A Petrobras pode ser considerada um bom exemplo dessa situação. A estatal é símbolo de um modelo de crescimento baseado na forte presença do Estado na economia. E durante muitos anos, décadas até, ela cumpriu com seu papel de incentivar o crescimento econômico, a industrialização e a pesquisa. Mas ela começou a se perder quando entrou em áreas onde deveria incentivar e não ocupar, tais como a produção de fertilizantes, de petroquímica e de biocombustíveis, e até mesmo em mineração e comércio exterior. Durante os governos Collor e FHC, partes de suas atividades foram privatizadas, com destaque à petroquímica. As áreas de comércio exterior e de mineração foram descontinuadas.

Mas isso durou pouco e, em governos ditos progressistas, ela voltou a expandir sua presença, terminando por se perder de vez, quando se transformou em moeda de troca para fins de propina: obras superfaturadas; fixação de preços dos derivados e sem base nos custos, mas com fins eleitorais; investimentos sem embasamento técnico, mas que atendem a objetivos políticos, dentre muitos outros. Conhecemos o script: com o choque de realidade operado pela Lava Jato, que não tendo demonstrado ainda toda a extensão dos desmandos (pois certamente tem muito mais escondido), mostrou o suficiente para gerar um sentimento de revolta que embasa e reforça o discurso dos que defendem o fim de todas as estatais e, por tabela, da presença do governo na economia, seja de que forma for. Segundo eles, a solução sempre foi e será o mercado. O mais novo Superministério da Economia parece que responderá integralmente a esse apelo.

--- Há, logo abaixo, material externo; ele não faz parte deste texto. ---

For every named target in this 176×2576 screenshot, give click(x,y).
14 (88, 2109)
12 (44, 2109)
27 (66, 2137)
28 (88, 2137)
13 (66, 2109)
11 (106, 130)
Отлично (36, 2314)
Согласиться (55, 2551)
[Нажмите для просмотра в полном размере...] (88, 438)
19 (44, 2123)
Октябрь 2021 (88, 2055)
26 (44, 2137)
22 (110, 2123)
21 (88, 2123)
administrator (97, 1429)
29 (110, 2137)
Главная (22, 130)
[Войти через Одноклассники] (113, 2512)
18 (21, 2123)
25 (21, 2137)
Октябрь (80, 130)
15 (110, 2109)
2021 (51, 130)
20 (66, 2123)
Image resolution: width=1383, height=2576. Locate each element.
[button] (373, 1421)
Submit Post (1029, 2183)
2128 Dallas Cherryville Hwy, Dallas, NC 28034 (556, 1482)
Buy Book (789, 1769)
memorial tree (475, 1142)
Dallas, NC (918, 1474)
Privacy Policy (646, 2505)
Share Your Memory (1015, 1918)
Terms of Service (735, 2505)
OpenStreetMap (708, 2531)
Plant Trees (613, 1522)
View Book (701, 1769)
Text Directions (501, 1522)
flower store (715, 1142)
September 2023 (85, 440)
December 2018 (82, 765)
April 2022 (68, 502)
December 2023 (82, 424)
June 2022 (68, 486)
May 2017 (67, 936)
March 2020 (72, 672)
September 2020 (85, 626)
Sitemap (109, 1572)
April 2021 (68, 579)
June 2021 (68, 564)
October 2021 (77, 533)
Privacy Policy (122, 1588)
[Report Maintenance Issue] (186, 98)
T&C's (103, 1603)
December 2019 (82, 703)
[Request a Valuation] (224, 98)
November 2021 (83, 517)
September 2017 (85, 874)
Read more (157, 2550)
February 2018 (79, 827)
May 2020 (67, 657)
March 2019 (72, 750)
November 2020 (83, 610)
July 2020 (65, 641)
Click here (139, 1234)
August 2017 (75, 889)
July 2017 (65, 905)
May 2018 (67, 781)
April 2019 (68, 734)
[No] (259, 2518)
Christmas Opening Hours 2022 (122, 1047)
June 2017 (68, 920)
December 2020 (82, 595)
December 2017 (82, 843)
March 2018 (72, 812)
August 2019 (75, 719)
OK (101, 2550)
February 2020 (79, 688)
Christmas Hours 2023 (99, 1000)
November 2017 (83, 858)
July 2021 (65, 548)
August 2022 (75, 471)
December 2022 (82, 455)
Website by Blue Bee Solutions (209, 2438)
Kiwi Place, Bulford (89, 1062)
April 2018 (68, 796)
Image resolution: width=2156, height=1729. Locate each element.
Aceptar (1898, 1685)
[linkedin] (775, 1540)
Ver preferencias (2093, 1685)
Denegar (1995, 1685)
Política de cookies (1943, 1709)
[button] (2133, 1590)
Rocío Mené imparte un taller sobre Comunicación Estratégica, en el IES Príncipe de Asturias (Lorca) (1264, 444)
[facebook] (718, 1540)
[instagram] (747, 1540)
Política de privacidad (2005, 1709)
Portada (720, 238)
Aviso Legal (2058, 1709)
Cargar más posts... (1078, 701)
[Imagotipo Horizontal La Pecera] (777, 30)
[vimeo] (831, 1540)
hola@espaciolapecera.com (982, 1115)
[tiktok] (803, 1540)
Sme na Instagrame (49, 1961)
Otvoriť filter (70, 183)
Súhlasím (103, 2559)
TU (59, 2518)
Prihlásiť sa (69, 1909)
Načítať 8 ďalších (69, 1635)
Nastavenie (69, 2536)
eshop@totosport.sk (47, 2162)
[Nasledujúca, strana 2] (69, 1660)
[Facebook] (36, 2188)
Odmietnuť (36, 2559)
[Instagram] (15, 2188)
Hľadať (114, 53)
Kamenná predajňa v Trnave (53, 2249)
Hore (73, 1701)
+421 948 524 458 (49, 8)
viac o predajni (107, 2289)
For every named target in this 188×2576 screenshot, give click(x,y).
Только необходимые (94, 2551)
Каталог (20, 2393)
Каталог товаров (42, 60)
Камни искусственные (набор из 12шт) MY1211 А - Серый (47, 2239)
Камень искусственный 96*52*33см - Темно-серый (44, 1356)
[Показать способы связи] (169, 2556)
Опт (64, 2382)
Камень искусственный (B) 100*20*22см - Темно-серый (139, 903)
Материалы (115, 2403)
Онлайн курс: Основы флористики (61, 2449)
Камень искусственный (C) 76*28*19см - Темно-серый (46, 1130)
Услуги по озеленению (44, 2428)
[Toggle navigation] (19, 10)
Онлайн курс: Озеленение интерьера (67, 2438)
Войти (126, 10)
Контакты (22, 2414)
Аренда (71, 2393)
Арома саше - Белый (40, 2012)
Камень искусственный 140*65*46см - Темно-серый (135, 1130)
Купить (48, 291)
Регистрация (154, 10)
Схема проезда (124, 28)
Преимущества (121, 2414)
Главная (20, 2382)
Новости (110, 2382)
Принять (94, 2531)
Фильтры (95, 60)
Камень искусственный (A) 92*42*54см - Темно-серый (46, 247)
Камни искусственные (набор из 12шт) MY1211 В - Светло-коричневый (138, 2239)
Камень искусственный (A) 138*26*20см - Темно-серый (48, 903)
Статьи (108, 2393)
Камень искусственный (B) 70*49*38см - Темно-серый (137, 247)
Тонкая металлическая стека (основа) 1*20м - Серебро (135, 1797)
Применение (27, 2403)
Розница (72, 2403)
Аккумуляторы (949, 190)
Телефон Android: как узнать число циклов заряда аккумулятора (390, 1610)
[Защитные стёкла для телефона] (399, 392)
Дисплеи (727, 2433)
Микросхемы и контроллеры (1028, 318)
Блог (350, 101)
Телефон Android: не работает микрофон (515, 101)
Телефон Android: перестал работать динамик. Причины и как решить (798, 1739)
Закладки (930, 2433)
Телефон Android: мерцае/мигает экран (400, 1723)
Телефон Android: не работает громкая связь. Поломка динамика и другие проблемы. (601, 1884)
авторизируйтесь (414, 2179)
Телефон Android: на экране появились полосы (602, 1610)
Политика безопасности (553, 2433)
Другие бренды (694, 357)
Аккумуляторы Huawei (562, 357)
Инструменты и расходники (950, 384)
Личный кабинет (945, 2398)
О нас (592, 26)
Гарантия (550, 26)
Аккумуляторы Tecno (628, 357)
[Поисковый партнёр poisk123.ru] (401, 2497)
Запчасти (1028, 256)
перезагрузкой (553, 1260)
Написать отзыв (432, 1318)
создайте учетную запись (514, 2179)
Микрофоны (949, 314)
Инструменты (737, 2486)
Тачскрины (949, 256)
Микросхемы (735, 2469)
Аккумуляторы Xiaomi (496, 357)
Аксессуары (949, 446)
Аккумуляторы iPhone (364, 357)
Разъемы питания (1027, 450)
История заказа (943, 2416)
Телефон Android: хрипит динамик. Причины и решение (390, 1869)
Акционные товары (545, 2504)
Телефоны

Mas e então? Deve-se acabar com a Petrobras e, consequentemente, com quaisquer outras estatais? Deixar tudo por conta da iniciativa privada e segundo as leis do mercado?

Se você quer uma resposta simples, sem grandes preocupações com o futuro e com as consequências da decisão, a resposta é sim. Acabem com todas, sem exceções. Mas se você se preocupa com o futuro de seus filhos e netos, pense duas ou mais vezes. Lembre-se de que este tal de mercado não está preocupado com pessoas nem países, apenas com o lucro. Para ele, ou você é um consumidor ou você é um custo. Se você é um consumidor, não importa de onde venha o que ele vai lhe vender, desde que ele tenha lucro nisso. Pode ser feito no país, no exterior, onde for mais barato. Já se você for um custo, como por exemplo são os empregados, você tem que ser eliminado para maximizar os lucros. Sempre que possível será substituído por uma máquina ou por alguém que custe mais barato, e estará desempregado. E também não possui nenhuma lealdade ao país de origem ou onde opera. Se aqui os impostos são maiores do que, por exemplo, na China, pode esperar ser abandonado tão logo possível. E o resultado disso: desemprego ou empregos de baixa qualidade tendo como resultado o aumento da pobreza.

Assim, é suicídio deixar a economia de qualquer país apenas na mão do mercado. Governos preocupados com o bem-estar do seu povo interferem, sim, regulam as atividades econômicas, em prol do desenvolvimento nacional. Importante ressaltar que não se deve negar algumas virtudes do mercado. Ele pode e deve ter liberdade, mas dentro de certos limites e obedecendo a determinadas regras. Não pode ser totalmente livre para fazer o que bem entender. Neste contexto, algumas empresas estatais em determinadas áreas estratégicas e com elevado poder multiplicador não só são necessárias como até fundamentais para o progresso. E, para essas estatais, a finalidade maior não deve ser o lucro, mas sim alavancar outros setores da economia; esses, sim, conduzidos por empresas privadas e regidos pelo tal mercado. O lucro deverá ser a consequência de uma boa gestão e não o objetivo maior de qualquer gestão. Esta gestão deve ser transparente, mantida longe de injunções políticas e gerida de forma técnica e capacitada. Jamais deverá ser um cabide de empregos, mas sim um quadro funcional suficiente para o cumprimento de suas atividades.

A Petrobras devidamente saneada, ajustada e fiscalizada, se encaixa à perfeição nesse modelo. É isso que devemos reivindicar como farol do desenvolvimento, sem nos deixar seduzir pelo canto da sereia.